The algorithm used to compute the fingerprint. Supported values are: MD5, SHA-1, SHA-256

strategy

STRING

"LAZY"

Defines the filtering behaviour of nodes/relationships. Supported values are:

  • LAZY - does not include properties.

  • EAGER - includes all non-filtered properties.

nodeAllowMap

MAP<STRING, LIST<STRING>>

{}

Node label name mapped to a list of allowed properties for that label.

nodeDisallowMap

MAP<STRING, LIST<STRING>>

[]

Node label name mapped to a list of properties to ignore for that label.

relAllowMap

MAP<STRING, LIST<STRING>>

{}

Relationship type name mapped to a list of allowed properties for that type.

relDisallowMap

MAP<STRING, LIST<STRING>>

[]

Relationship type name mapped to a list of properties to ignore for that type.

mapAllowList

LIST<STRING>

[]

A list of allowed keys when the object being hashed is a map.

mapDisallowList

LIST<STRING>

[]

A list of keys to ignore when the object being hashed is a map.

allNodesAllowList

LIST<STRING>

[]

A list of globally allowed node properties

allNodesDisallowList

LIST<STRING>

[]

A list of globally ignored node properties.

allRelsAllowList

LIST<STRING>

[]

A list of globally allowed relationship properties.

allRelsDisallowList

LIST<STRING>

[]

A list of globally ignored relationship properties.

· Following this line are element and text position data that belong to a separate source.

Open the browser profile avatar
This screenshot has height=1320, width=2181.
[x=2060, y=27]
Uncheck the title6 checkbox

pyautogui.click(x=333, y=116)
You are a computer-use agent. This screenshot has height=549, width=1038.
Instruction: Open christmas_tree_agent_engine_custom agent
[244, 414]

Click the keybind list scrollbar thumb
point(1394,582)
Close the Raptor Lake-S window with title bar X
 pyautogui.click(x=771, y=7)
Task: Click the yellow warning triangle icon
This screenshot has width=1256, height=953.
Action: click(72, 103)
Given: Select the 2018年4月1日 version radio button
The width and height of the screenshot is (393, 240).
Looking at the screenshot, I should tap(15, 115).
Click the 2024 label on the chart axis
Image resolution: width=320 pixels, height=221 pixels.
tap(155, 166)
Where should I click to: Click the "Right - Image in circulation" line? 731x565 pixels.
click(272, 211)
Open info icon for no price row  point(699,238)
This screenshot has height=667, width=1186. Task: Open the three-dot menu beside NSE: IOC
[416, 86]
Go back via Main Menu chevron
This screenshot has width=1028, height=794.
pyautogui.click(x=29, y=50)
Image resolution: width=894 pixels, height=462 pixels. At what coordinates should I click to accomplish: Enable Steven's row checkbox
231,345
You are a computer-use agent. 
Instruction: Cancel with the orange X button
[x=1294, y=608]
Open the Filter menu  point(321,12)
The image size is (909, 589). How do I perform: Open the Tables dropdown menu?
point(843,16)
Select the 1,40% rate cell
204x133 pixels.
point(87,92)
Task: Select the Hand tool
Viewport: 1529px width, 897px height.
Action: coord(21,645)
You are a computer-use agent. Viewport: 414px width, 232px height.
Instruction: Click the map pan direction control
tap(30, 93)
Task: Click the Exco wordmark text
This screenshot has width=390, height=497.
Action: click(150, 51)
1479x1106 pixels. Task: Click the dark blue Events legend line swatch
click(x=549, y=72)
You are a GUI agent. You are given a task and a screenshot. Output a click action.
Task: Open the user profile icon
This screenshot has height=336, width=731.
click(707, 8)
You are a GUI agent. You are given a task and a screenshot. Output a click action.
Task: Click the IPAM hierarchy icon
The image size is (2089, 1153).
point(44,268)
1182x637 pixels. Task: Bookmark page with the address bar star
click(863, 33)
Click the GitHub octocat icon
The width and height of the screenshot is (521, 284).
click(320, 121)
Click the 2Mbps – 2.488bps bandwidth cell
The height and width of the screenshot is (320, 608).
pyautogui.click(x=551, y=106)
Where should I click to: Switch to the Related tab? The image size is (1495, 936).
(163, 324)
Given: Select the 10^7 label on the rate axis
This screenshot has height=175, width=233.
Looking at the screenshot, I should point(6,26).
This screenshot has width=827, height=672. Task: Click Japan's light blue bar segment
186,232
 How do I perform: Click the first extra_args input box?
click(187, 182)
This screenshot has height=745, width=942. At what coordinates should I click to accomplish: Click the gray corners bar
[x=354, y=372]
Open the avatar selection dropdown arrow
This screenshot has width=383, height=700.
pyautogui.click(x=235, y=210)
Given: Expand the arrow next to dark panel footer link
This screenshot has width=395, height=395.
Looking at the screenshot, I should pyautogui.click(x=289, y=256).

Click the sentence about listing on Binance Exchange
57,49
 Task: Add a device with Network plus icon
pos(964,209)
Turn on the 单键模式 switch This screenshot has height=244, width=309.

It is not possible to define both allow and disallow lists for the same entity type. Lists must consequently be either allowed or disallowed when setting the fingerprinting parameters for nodes, relationships, and maps.

Fingerprinting strategy

In case the properties defined in the configuration are not present on the node and/or relationship, it is possible to define how the fingerprinting procedure proceeds:

  • EAGER: includes all properties in the hashing if no allow/disallow lists are supplied.

  • LAZY: excludes all properties in the hashing if no allow/disallow lists are supplied.